# [What to produce]
Reproduce the lines starting at the first line of the records and ending at the line containing "Action: coord(1137,171)", including the requests, and leave out the pictures. Multiply each coordinate in the answers by 1.05 and round to the nearest whole number, with halves rounded up.

# [Data section]
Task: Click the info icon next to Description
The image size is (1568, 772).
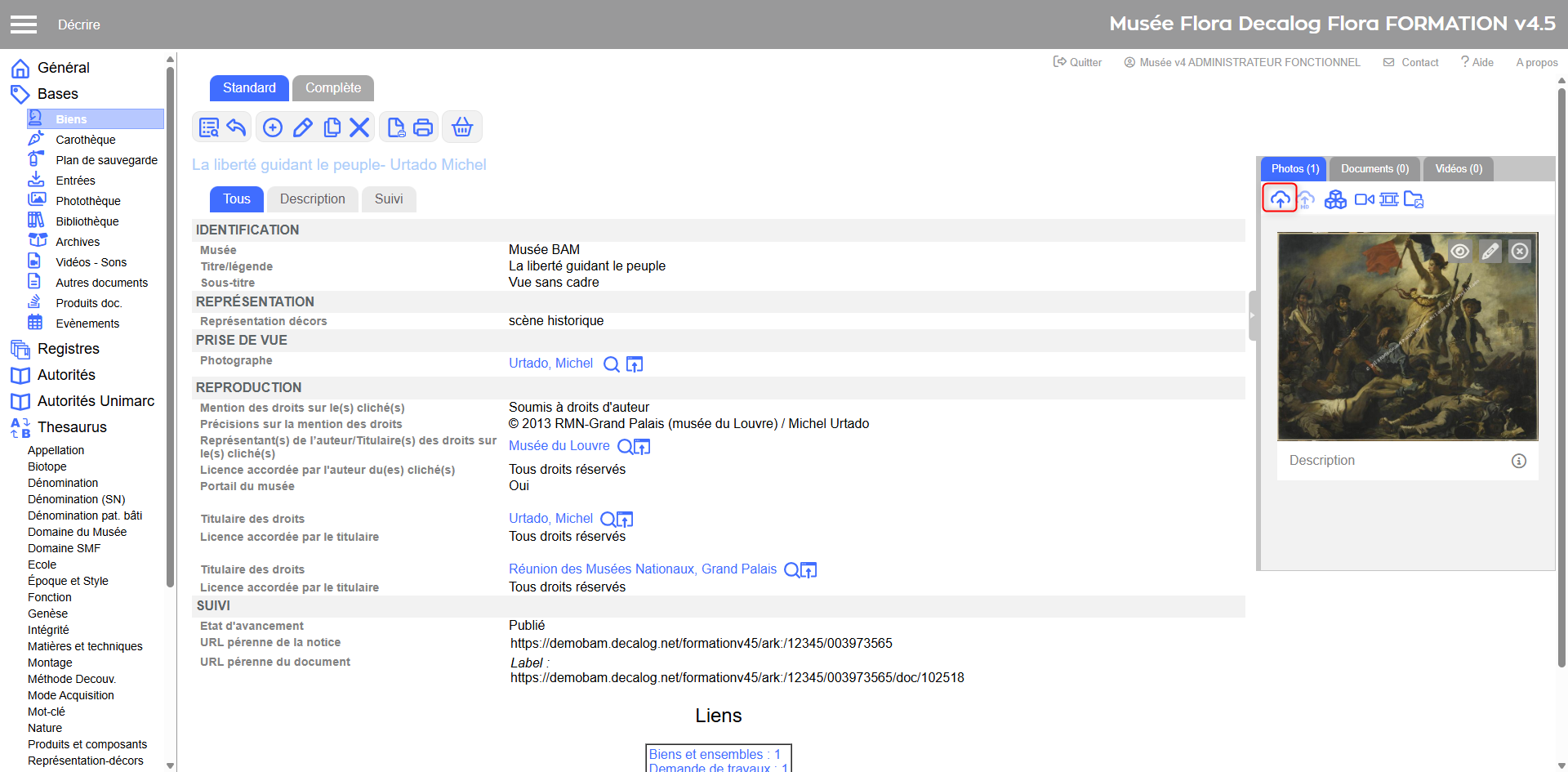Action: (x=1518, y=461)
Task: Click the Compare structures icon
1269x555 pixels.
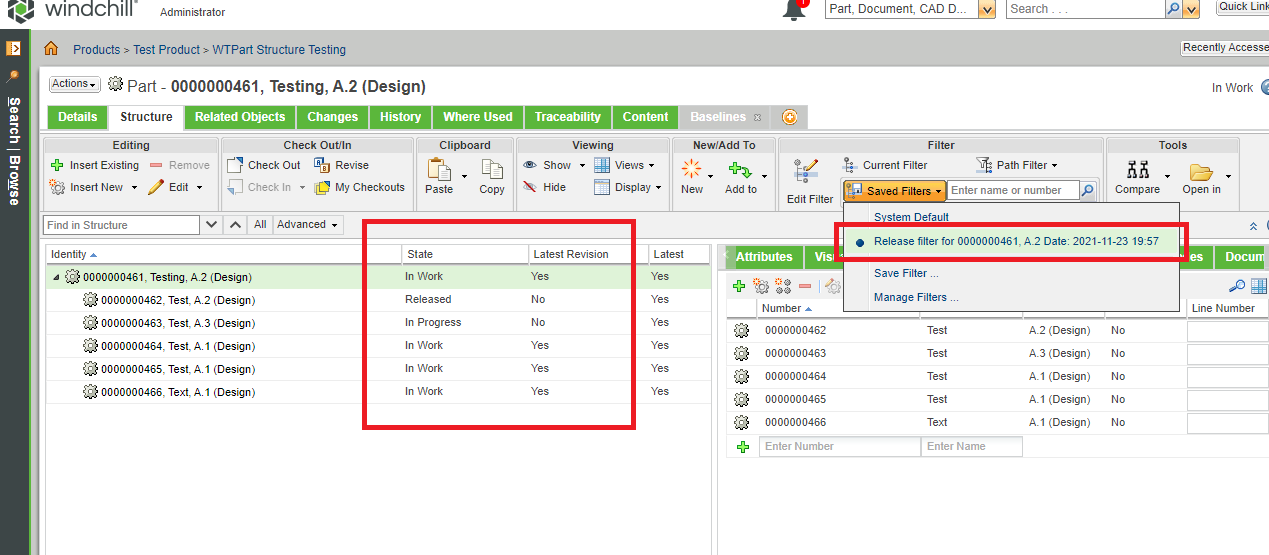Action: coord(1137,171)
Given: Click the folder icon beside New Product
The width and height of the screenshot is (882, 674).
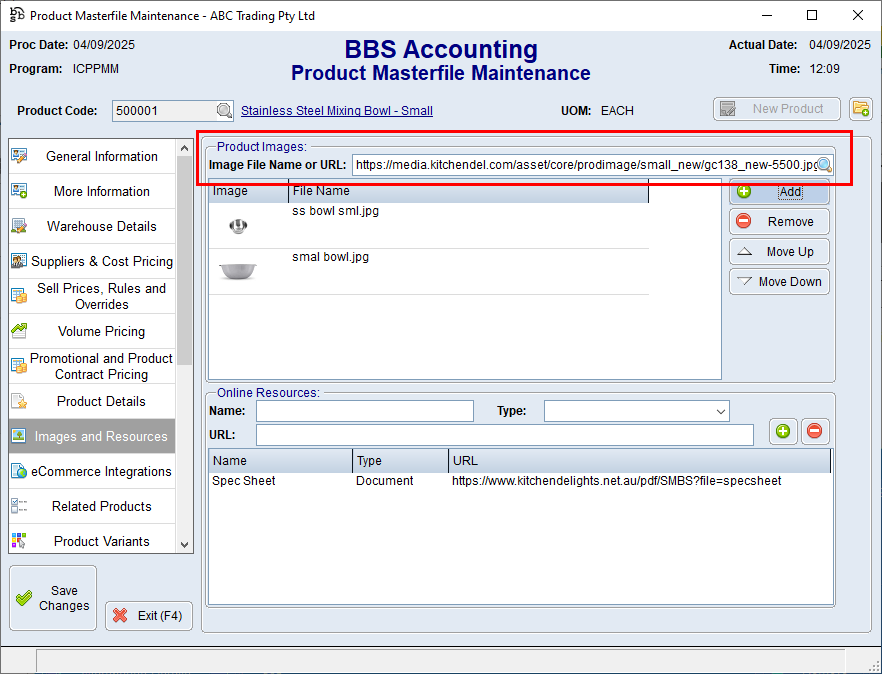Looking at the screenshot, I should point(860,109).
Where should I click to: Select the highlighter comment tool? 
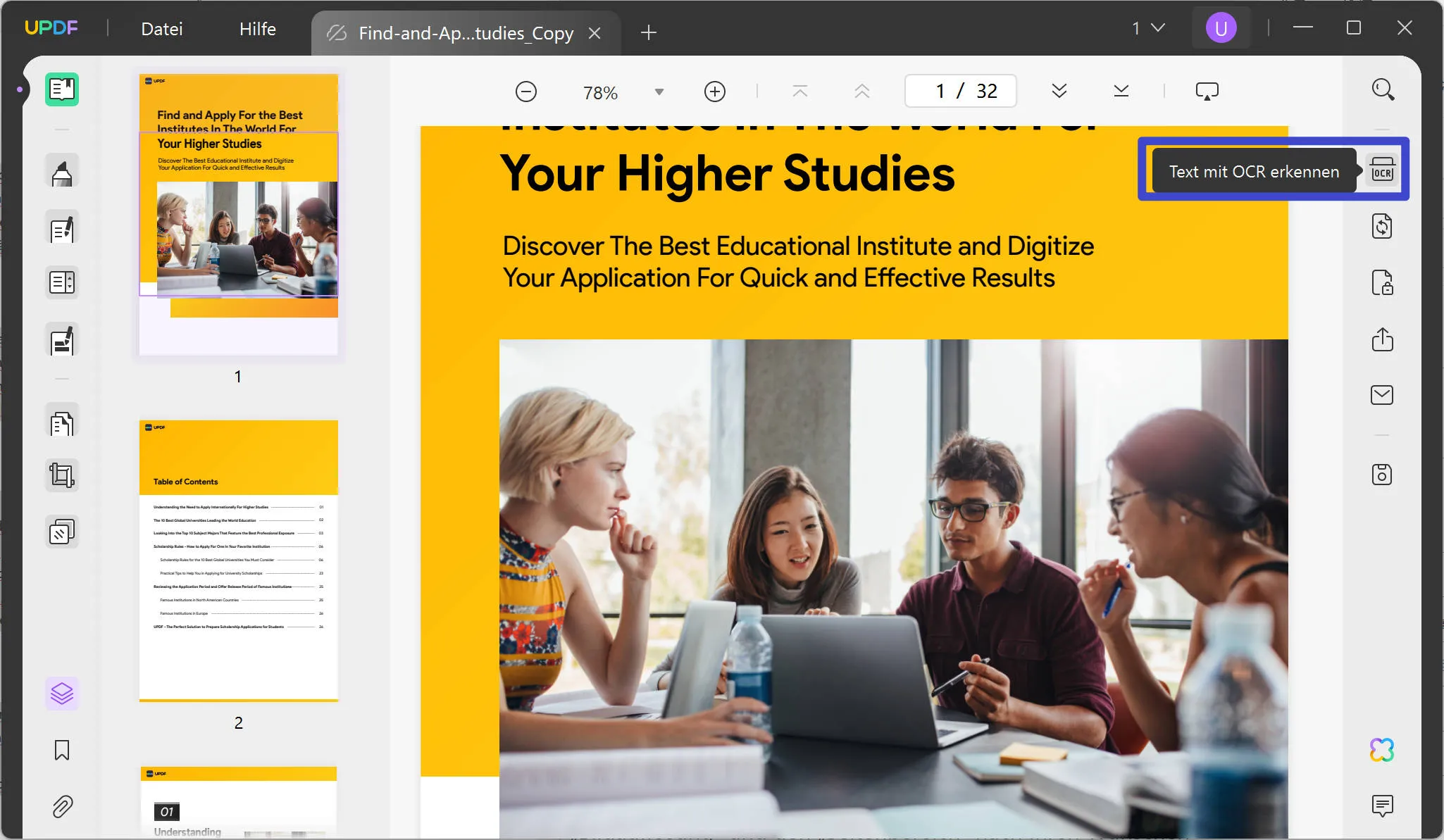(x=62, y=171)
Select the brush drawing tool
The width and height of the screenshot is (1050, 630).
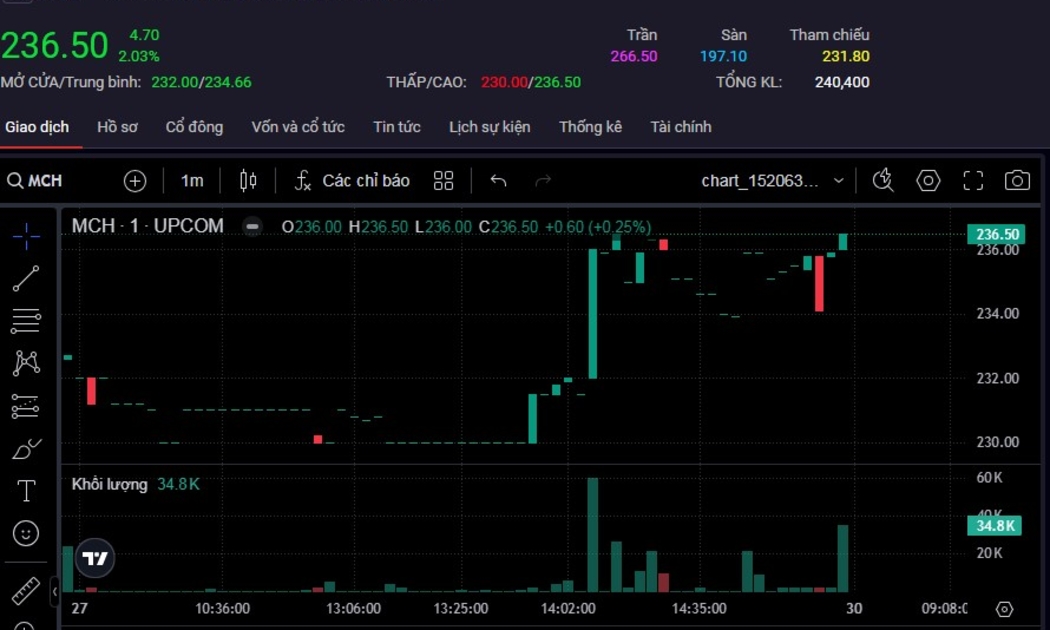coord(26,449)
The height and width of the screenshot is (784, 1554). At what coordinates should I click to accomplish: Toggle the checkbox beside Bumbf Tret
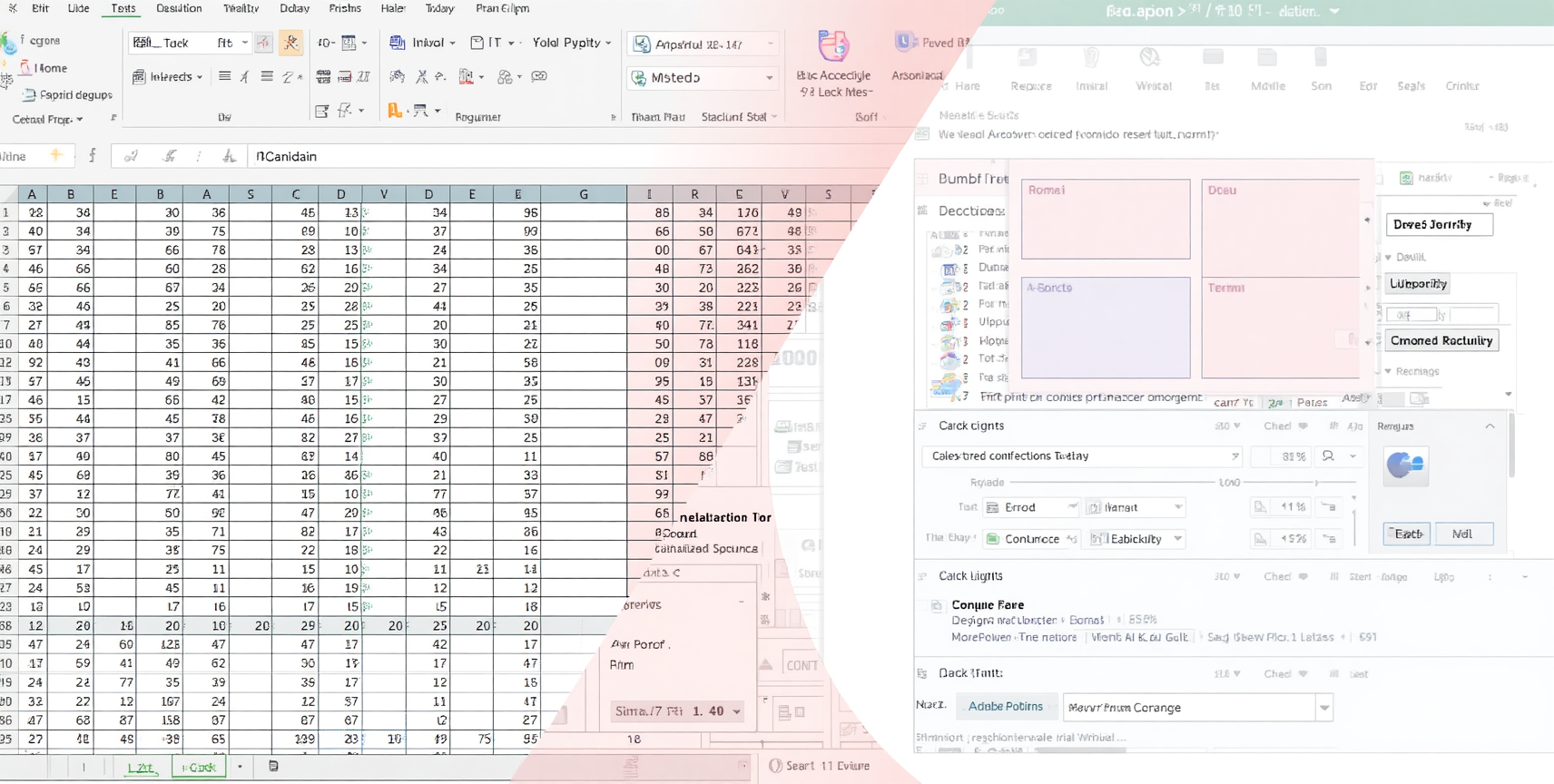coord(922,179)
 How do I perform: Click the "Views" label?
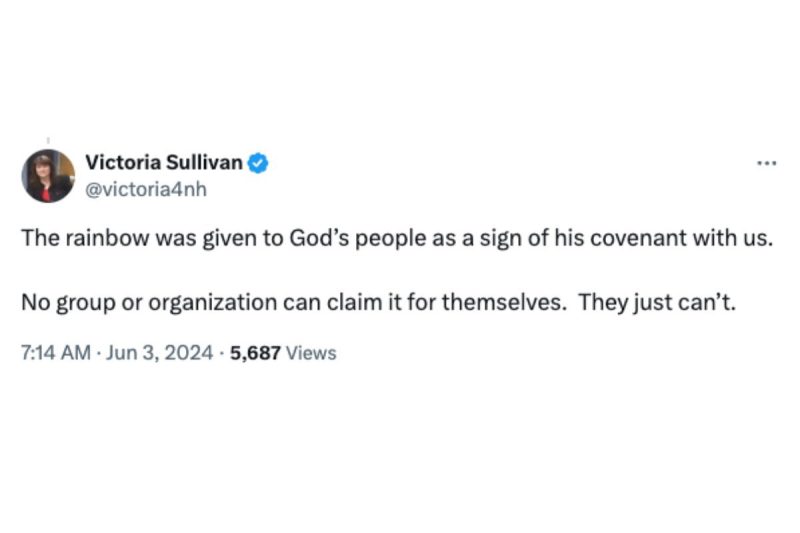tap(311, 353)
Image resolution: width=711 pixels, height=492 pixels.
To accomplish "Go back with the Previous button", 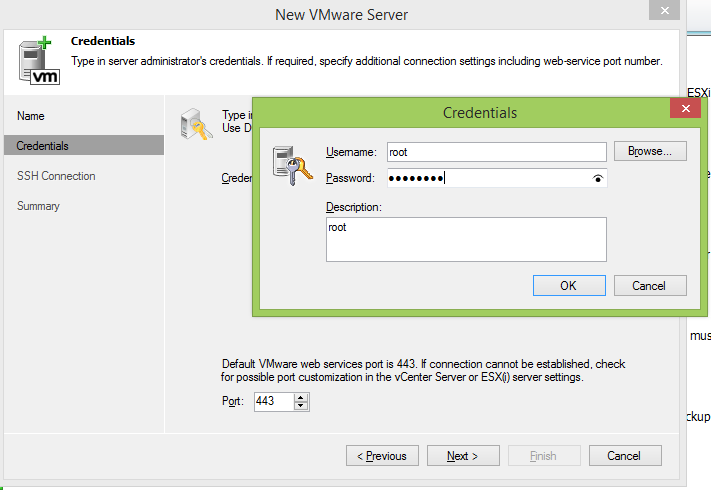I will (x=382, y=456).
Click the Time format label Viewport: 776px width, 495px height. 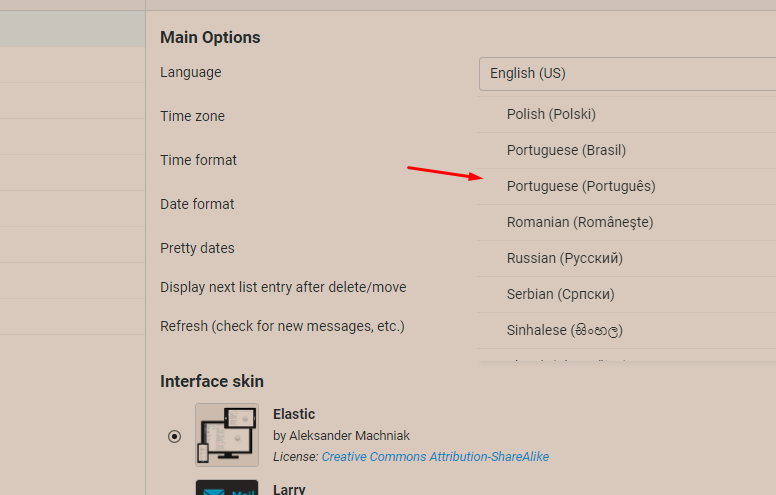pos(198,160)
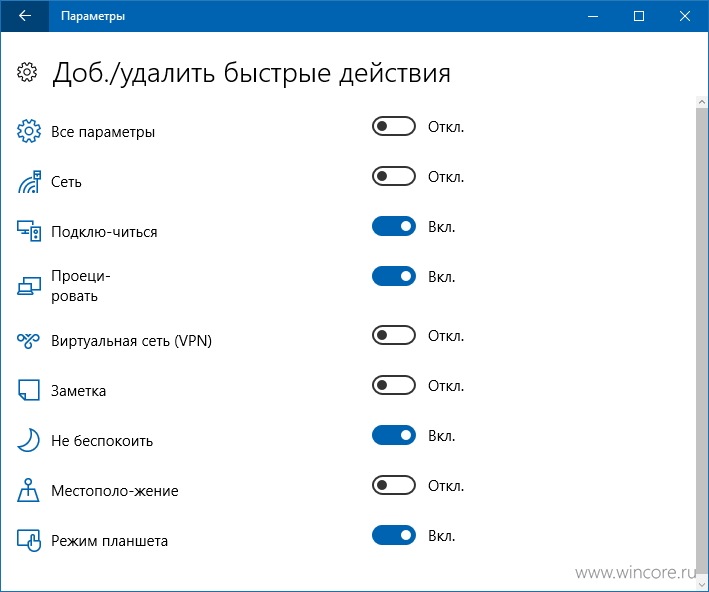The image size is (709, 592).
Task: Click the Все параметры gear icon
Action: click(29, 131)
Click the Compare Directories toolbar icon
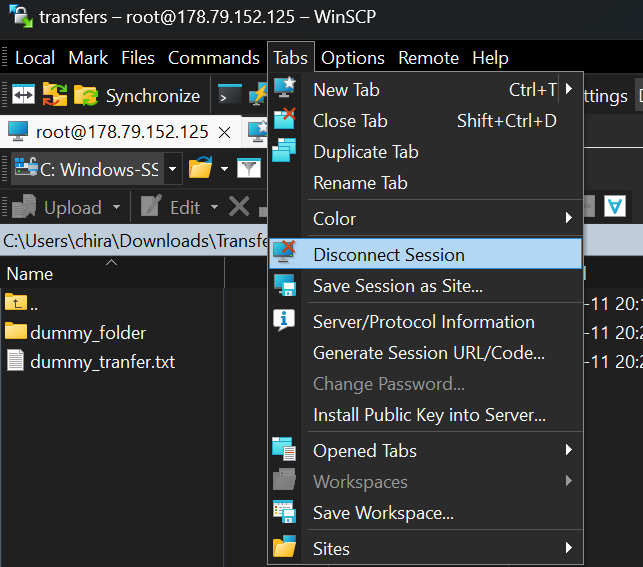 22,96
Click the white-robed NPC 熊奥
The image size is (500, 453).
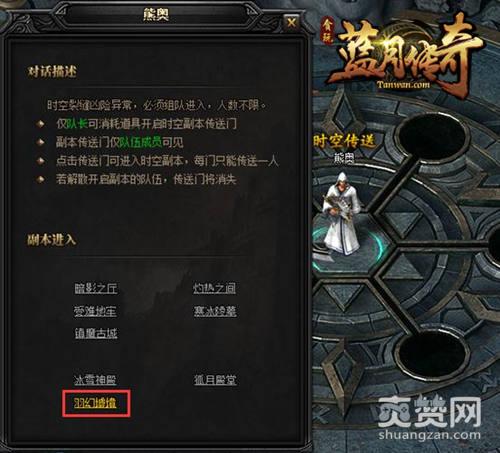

# [Answer to the exercise]
Task: Click the info icon next to Description
The image size is (1568, 772).
Action: (x=1594, y=484)
Task: Click the Compare structures icon
1269x555 pixels.
Action: coord(1194,180)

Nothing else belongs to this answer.